Nelle motivazioni della sentenza, vi è una ricostruzione in linea con la citata sentenza del medesimo CdS del 2021 e con la sentenza del 14 luglio 2016 della Corte di Giustizia UE. La pronuncia si concentra in primo luogo sull’appello incidentale proposto da una delle resistenti, la società Ca.De.Me. Tralasciando i primi due motivi di appello incidentale, prettamente relativi alle dinamiche processuali, con il terzo motivo è stata affrontata di nuovo la questione della presunta inapplicabilità della Direttiva Bolkestein al caso delle concessioni balneari, poiché l’oggetto delle stesse sarebbe un bene e non un servizio. Ho già trattato la questione nel Focus succitato, quindi è sufficiente ricordare che la sentenza smonta nuovamente la ricostruzione meramente formalistica che porterebbe a distinguere tra concessione di beni ed autorizzazione di un’attività. La sostanza è che si tratta di un bene concesso per esercitare un’attività economica e, come tale, rientra nel campo di applicazione della Direttiva. La sentenza si allinea a quanto richiamato nella pronuncia dell’Adunanza Plenaria del 2021, che viene richiamata.
Il quarto motivo dell’appello incidentale concerne invece altre due questioni.
La prima è più legata al caso di specie. A dire dei resistenti, non ci sarebbe lesione della concorrenza, perché l’area oggetto di concessione sarebbe raggiungibile solo attraverso una proprietà privata riguarda l’asserita mancata lesione della concorrenza. Questo non sarebbe vero, secondo la relazione tecnica depositata dall’AGCM, ma per i giudici sarebbe comunque irrilevante, perché la deliberazione del Comune di Manduria avrebbe carattere generale, non particolare.
La seconda riguarda invece un tema ricorrente in tutti i contenziosi sul tema: l’asserita mancanza di scarsità delle risorse. Secondo la resistente, non vi sarebbe alcuna scarsità, perché su 16 chilometri di coste nel Comune, 3 chilometri sono destinati ad essere oggetto di concessioni e solo 500 metri sarebbero effettivamente concessi. I giudici, richiamando i principi europei secondo i quali si deve analizzare il contesto del territorio comunale, sostengono che avere solo 3 chilometri di costa contendibili, rappresenta una chiara dimostrazione della scarsità delle risorse contendibili.
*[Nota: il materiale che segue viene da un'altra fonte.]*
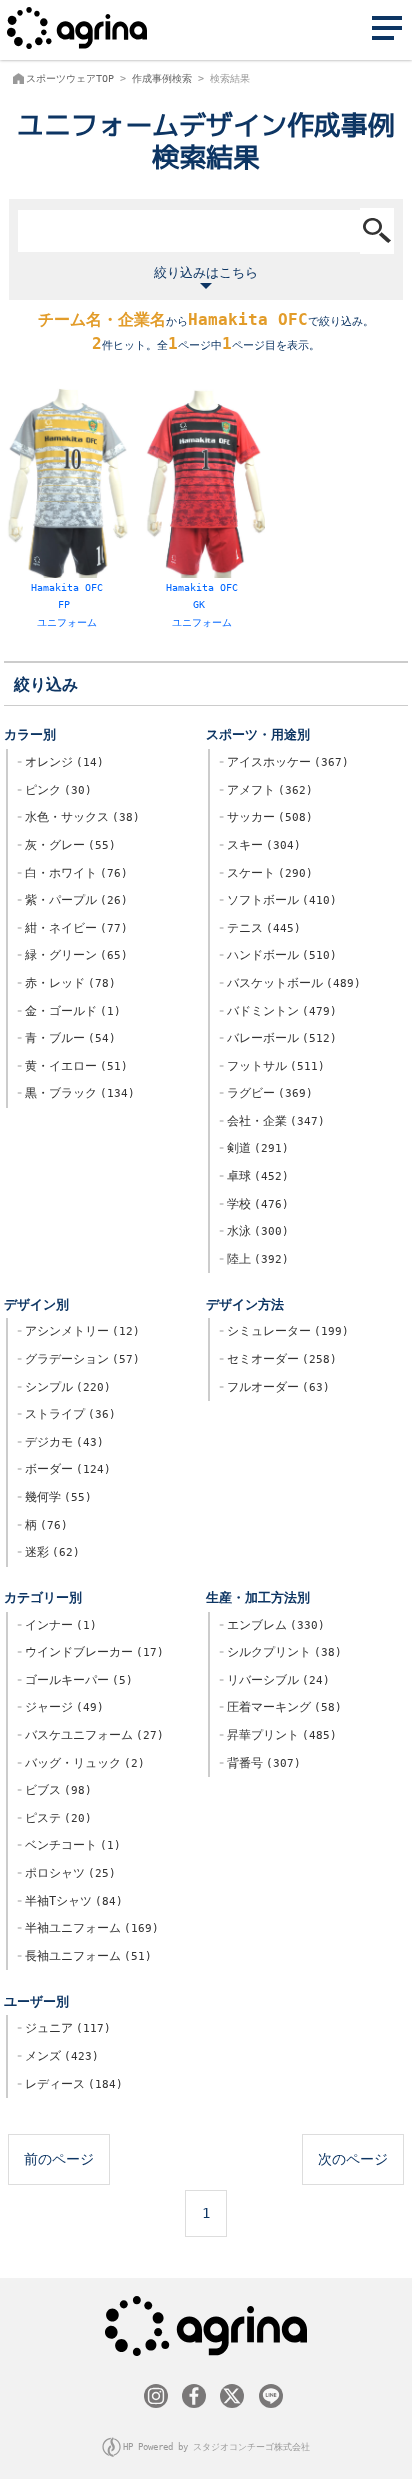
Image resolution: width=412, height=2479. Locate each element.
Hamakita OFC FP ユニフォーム (67, 604)
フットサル (272, 1066)
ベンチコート (69, 1845)
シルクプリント (281, 1652)
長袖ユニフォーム (85, 1956)
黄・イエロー (73, 1066)
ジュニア (64, 2028)
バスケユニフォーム (91, 1735)
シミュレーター (284, 1331)
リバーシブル (275, 1680)
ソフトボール (278, 900)
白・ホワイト (73, 873)
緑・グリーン (73, 955)
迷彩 (49, 1552)
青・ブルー (67, 1038)
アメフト (266, 790)
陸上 (254, 1259)
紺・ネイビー (73, 928)
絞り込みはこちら (206, 272)
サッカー (266, 817)
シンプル (64, 1387)
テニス (260, 928)
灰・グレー (67, 845)
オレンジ (61, 762)
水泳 (254, 1231)
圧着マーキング (281, 1707)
Accogliendo invece i motivi di appello proposti dall’AGCM contro la sentenza del TAR, i giudici di Palazzo Spada hanno ribadito che:
- il Comune di Manduria, con la deliberazione impugnata, ha scelto di adeguarsi alla normativa interna (la Legge di Bilancio 2019), ignorando il diritto UE e, pertanto, ha leso la libera concorrenza e il corretto funzionamento del mercato;
- non c’era alcuna necessità di sollevare la questione di legittimità costituzionale;
- l’articolo 12 della Direttiva Bolkestein ha carattere di auto-esecuzione, come ben spiegato dall’Adunanza Plenaria del 2021, non serve un’ulteriore disciplina di dettaglio;
- non è vero che solo i giudici possono disapplicare una norma nazionale interna per prevalenza del diritto UE, ma può farlo qualsiasi organo dello Stato, qualsiasi pubblica amministrazione.
La sentenza appena riassunta, per sommi capi, è importante non solo per aver confermato l’orientamento che si sta consolidando della giustizia amministrativa sul tema, ma anche per aver confermato la legittimità ad agire dell’AGCM. Ciò potrà dare forza all’azione dell’Autorità, a difesa dei principi di libera concorrenza.
Se il Governo continuerà a prendere tempo ed a non intervenire legislativamente, si rischia una proliferazione enorme di contenziosi amministrativi. Non sembra un risultato edificante, per nessuna delle parti in gioco, operatori del settore compresi.